Jerry Jones, the owner of the Dallas Cowboys, opened the International Trademark Association’s Annual Meeting with an eye-opening look at how to build a global brand.
Jones, whose background is in the oil and gas industry, opened with the story of how he came to own the Cowboys at a time when the National Football League (NFL) was lagging behind sports such as basketball, and the Cowboys themselves were losing $1 million a month. Meanwhile, the city of Dallas was struggling too.
The team was put up for sale and he pounced, fulfilling a life-long dream in the process. Jones admitted that he overpaid at the time, but his experience in oil and gas had taught him that “the times I overpaid … I did well".
The questions Jones faced on taking over were “Where’s the value? … Where’s something you can monetise?”
The answer, of course, was the Dallas Cowboys brand. “The brand … the way of life … was not being exploited,” he said. But he was convinced “you could go to town with this brand”, and doing that meant sponsorship.
He began a branding push using the Cowboys’ marks and logos, but faced opposition from the NFL, which filed a $300 million lawsuit to prevent Jones using the marks and logos independently of the league. The Cowboys countersued, and, Jones said, “we ironed it out quickly … we agreed to what we have in place today, which is that every team gets to use its own marks and logos".
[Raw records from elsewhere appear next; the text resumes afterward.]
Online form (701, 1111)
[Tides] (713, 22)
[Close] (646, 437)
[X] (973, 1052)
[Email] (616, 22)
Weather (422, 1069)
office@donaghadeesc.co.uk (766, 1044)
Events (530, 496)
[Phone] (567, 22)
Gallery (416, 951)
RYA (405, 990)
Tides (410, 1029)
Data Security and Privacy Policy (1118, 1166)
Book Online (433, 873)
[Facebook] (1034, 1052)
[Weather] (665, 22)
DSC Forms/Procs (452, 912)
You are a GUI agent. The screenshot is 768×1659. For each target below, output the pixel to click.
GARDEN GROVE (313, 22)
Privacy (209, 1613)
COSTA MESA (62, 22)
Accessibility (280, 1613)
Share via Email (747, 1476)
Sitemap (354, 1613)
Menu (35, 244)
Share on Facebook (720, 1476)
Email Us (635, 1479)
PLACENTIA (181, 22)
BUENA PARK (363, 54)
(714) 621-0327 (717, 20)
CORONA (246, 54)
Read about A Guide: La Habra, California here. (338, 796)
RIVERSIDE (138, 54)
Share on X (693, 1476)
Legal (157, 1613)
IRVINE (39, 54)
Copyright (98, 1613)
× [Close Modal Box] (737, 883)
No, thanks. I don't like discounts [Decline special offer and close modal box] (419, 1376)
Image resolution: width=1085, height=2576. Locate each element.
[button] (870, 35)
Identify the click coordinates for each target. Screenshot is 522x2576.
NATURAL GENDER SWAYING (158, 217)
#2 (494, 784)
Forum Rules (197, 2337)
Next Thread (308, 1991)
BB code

Additionally, the publicity that came with the lawsuits gave a boost to the Cowboys brand, “so it was worth the fight”, Jones said.
Today, the Dallas Cowboys in the most successful brand in the game, despite a playing record since the team’s last Super Bowl victory in 1995 that is less than spectacular.
“We are still the number one team in television; we still lead all sports teams in memorabilia sales, we’ve sold 25 percent of all memorabilia sales that’s ever been sold in the NFL,” Jones said.
Cowboy Stadium provides the “real meat on the bone to get them talking". Jones even said that he would have taken a loss of something like $12 million in order to stage a proposed (and as yet unfulfilled) boxing match between Manny Pacquiao and Floyd Mayweather just to enhance the “aura” of the stadium.
Partnerships and sponsorship agreements with Pepsi, Nike and many others have kept the brand visible, while a Thanksgiving-focussed Red Kettle campaign with the Salvation Army makes the brand look good at the same time as reaching between 60 and 70 million people on Thanksgiving weekend.
“What you can do is use all of this visibility … and create some controversy,” Jones said. “As long as you can keep them talking … our record would show you can stay at the top.”
As for the future, Jones may look at a way of developing naming rights for the stadium by buying a company specifically for that purpose, in order to cross promote the Cowboy brand to its best advantage. “It’s still about the intellectual value of the brand,” he said.
Jones left the auditorium with his “five things that make a good salesman".
Number one, he said, is “ask for the money … and I forget the other four".